Drawing Media
| English | Chinese | Pinyin |
|---|---|---|
| media | 媒介 | méi jiè |
| dry media | 干性媒介 | gàn xìng méi jiè |
| wet media | 湿性媒介 | shī xìng méi jiè |
| tooth | 纸纹 | zhǐ wén |
| hatching | 排线 | pái xiàn |
| cross-hatching | 交叉排线 | jiāo chā pái xiàn |
| stippling | 点画 | diǎn huà |
Marks on a surface
- Media 媒介 are the materials an artist works with.
- Drawing media make marks directly on a surface — the foundation of most 2-D work.
- They split into dry and wet types.
Dry and wet
- Dry media 干性媒介: graphite (pencil), charcoal, conté, chalk and oil pastel.
- Wet media 湿性媒介: pen and ink, brush and ink, markers.
- The paper's tooth 纸纹 (texture) changes the line and value possible.
Dry or wet drawing media?
Sort each drawing medium as dry or wet.
Building value with many parallel lines is called...
Hatching builds value with parallel lines; cross-hatching layers them.
The tooth of the paper affects the marks a dry medium can make.
Rougher tooth grabs more pigment, giving grainier, darker marks.
Building value from many tiny dots is called ____.
Stippling uses dots to build value and texture.
Select all dry drawing media.
Pencil, charcoal, and oil pastel are dry; brush and ink is wet.
Match each technique to its marks.
Hatching = parallel; cross-hatching = crossed; stippling = dots.
Mark-making
- Techniques include hatching 排线, cross-hatching 交叉排线, stippling 点画, and blending.
- These build value and texture from many small marks.
- Drawing is used both to investigate ideas and to make finished works.
Drawing is not only for finished pictures.

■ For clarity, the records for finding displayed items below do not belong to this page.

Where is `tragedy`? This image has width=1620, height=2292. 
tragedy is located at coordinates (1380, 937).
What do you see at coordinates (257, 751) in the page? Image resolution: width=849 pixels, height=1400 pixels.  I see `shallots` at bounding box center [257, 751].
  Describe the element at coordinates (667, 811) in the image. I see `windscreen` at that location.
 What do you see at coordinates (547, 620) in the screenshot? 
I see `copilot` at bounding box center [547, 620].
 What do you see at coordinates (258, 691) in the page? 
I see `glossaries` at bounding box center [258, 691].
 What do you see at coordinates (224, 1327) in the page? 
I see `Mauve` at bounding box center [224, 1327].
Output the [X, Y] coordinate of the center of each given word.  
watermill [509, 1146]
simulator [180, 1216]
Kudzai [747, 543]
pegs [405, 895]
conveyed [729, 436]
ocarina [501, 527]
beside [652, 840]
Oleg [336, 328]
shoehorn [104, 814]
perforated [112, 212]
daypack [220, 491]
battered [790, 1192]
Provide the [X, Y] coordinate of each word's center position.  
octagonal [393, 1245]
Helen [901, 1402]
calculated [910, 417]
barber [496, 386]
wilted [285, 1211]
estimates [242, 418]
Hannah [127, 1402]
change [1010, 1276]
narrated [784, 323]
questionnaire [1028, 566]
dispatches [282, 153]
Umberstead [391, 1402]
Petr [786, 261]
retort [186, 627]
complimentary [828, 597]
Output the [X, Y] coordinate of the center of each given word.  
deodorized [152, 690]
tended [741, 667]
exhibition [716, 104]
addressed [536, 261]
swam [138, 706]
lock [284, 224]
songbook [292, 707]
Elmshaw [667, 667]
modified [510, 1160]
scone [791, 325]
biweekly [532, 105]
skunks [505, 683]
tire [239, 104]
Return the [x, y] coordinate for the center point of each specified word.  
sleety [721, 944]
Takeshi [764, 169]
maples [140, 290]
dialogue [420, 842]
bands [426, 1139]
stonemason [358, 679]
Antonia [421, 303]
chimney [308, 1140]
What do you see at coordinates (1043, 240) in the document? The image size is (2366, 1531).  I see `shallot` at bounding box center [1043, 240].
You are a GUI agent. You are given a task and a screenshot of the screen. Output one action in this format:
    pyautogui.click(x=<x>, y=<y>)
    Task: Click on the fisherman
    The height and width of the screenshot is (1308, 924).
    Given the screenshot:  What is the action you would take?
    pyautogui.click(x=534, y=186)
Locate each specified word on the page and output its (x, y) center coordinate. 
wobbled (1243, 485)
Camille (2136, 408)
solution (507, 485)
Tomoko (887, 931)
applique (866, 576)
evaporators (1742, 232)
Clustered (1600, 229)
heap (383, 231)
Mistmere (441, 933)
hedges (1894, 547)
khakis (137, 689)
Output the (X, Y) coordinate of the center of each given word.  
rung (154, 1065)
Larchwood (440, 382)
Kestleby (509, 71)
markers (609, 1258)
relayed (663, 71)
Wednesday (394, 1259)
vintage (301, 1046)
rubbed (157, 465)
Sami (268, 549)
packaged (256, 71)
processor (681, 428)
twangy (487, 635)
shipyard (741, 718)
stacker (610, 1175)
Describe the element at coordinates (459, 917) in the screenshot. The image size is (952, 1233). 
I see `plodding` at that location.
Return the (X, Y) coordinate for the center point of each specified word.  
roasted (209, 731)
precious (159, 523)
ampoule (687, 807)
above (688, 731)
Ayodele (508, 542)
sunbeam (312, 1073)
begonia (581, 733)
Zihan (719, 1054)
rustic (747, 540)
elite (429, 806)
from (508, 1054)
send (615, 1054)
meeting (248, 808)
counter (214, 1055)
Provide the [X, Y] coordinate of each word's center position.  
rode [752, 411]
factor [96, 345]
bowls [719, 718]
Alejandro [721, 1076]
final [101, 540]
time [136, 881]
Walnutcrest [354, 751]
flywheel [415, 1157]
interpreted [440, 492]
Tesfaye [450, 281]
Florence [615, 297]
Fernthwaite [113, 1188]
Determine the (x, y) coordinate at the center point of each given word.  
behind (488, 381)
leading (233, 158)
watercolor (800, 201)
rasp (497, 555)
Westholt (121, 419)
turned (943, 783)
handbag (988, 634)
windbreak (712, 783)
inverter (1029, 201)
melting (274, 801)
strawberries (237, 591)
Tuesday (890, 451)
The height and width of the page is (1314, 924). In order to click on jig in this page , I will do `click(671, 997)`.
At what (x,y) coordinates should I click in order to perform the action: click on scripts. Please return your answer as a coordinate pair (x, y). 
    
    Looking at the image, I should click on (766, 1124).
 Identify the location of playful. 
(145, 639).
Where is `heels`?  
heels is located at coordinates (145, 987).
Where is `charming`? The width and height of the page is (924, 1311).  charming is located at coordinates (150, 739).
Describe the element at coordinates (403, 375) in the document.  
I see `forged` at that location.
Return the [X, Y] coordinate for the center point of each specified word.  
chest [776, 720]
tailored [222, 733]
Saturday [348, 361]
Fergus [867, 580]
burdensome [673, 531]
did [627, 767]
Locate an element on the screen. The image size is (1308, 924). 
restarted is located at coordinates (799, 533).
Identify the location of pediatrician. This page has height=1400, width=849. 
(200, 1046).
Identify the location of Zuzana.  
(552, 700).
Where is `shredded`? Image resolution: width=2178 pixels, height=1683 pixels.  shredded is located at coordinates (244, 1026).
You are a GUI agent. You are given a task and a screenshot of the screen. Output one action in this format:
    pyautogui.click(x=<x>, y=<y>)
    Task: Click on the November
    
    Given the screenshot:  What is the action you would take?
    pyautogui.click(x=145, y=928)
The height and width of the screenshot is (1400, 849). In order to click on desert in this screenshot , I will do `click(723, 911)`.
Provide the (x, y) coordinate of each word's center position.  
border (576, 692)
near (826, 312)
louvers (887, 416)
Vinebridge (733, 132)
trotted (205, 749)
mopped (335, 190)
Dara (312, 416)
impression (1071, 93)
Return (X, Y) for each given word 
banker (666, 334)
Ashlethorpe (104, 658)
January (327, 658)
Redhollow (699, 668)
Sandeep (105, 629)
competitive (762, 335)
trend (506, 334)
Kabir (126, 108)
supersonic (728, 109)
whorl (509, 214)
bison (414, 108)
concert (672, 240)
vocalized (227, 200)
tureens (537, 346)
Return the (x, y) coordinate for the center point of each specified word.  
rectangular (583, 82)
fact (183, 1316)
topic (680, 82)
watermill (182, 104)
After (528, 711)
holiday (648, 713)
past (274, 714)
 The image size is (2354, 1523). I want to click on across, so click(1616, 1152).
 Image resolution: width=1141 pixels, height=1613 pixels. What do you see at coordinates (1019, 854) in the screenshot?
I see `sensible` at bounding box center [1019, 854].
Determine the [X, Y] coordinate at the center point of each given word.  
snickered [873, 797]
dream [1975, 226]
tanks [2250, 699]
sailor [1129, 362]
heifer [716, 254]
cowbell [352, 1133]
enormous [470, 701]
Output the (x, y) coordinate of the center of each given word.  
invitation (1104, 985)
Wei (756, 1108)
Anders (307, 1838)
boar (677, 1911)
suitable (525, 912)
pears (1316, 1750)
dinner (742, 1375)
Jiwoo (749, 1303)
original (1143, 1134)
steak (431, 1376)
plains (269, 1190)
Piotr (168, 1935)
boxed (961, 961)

Artists use quick drawings to investigate ideas — testing compositions, studying light, planning a painting. In the AP portfolio, process drawings are valuable evidence of your thinking, not just throwaways.
To draw dark, even shadow, an artist lays parallel hatching lines, then crosses them with cross-hatching for deeper value. On rough paper (high tooth), the same pencil gives grainier, darker marks than on smooth paper.
Drawing media make marks on a surface. Dry media (pencil, charcoal, pastel) and wet media (pen, ink, markers) behave differently, affected by the paper's tooth. Mark-making techniques — hatching, cross-hatching, stippling — build value and texture.